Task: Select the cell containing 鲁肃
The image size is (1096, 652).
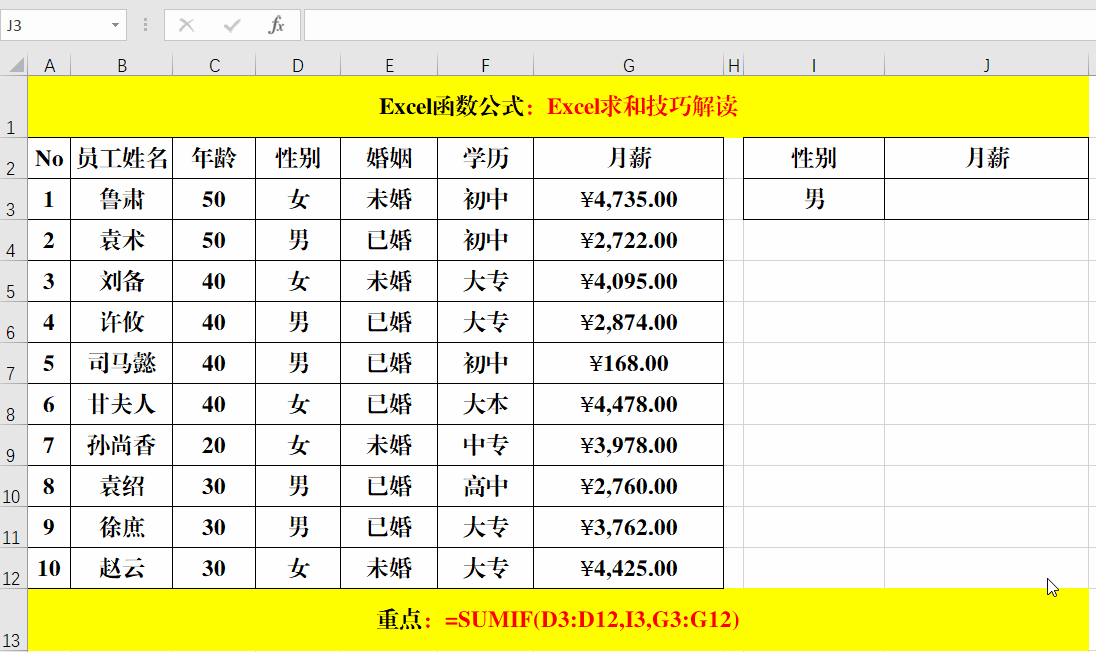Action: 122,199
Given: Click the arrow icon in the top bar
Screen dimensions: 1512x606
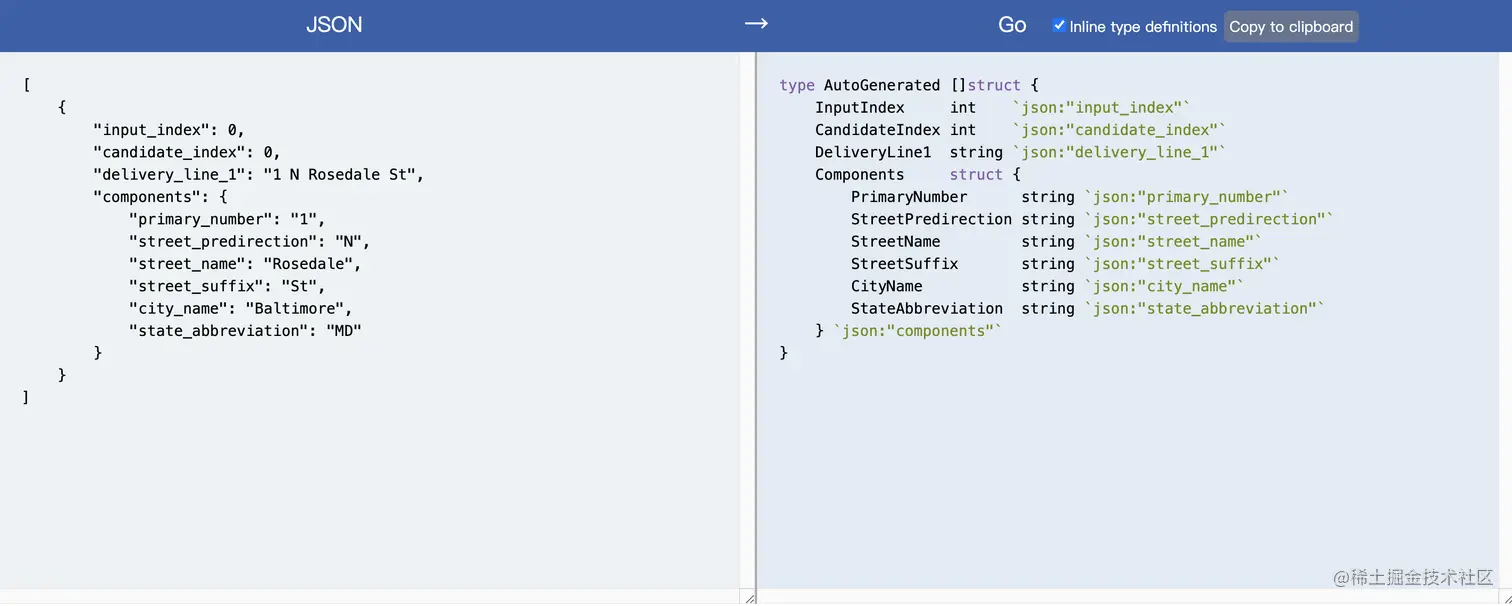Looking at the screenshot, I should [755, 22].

Directive: Give every line of the items above as a Markdown table with two columns, Row and Line. Number the rows in order, skip any blank lines, and leave the pictures out.

The completed task:
| Row | Line |
|---|---|
| 1 | Task: Select the cell containing 鲁肃 |
| 2 | The image size is (1096, 652). |
| 3 | Action: 122,199 |
| 4 | Given: Click the arrow icon in the top bar |
| 5 | Screen dimensions: 1512x606 |
| 6 | Looking at the screenshot, I should [755, 22]. |